- ABOUT THIS TASK
Switch "screenshot" to "image" in the stretch from the line containing "Find the location of a particular element. This" through the line containing "coordinates (90, 176).", then give back only those lines with nothing else altered.

- THE DATA

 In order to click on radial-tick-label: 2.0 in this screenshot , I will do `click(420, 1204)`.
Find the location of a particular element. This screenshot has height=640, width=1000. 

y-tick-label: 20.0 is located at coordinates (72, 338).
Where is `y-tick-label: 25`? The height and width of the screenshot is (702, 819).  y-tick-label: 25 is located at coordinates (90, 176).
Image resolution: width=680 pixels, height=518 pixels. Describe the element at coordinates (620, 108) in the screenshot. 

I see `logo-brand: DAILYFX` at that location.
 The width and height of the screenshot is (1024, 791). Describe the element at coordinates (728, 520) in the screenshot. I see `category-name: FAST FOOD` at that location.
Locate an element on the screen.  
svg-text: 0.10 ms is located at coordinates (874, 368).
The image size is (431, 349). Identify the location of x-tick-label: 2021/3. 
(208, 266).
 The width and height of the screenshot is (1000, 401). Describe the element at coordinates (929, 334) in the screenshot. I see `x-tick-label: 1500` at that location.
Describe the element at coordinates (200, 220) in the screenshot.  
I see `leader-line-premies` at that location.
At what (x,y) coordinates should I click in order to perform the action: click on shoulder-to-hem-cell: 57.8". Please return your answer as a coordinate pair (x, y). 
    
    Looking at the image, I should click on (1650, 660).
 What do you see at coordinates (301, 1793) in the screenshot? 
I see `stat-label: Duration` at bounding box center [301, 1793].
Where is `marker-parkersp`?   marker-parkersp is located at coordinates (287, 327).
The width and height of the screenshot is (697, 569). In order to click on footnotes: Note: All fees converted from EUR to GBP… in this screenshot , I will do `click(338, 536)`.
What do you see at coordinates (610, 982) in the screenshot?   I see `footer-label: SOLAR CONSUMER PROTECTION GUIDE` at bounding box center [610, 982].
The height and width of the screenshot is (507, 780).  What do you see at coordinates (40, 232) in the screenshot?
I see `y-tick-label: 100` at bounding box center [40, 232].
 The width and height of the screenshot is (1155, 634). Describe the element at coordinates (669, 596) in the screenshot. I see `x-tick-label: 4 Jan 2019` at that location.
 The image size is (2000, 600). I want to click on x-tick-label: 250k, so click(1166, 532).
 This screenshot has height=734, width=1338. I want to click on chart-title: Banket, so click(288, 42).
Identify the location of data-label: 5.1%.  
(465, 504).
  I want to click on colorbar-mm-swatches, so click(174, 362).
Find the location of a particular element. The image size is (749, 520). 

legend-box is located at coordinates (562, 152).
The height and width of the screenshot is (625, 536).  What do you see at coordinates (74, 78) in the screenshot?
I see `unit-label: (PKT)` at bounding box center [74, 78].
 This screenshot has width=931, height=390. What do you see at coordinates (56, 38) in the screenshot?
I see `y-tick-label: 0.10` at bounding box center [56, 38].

- TASK OUTPUT
Find the location of a particular element. This image has height=640, width=1000. 

y-tick-label: 20.0 is located at coordinates (72, 338).
Where is `y-tick-label: 25`? The height and width of the image is (702, 819).  y-tick-label: 25 is located at coordinates (90, 176).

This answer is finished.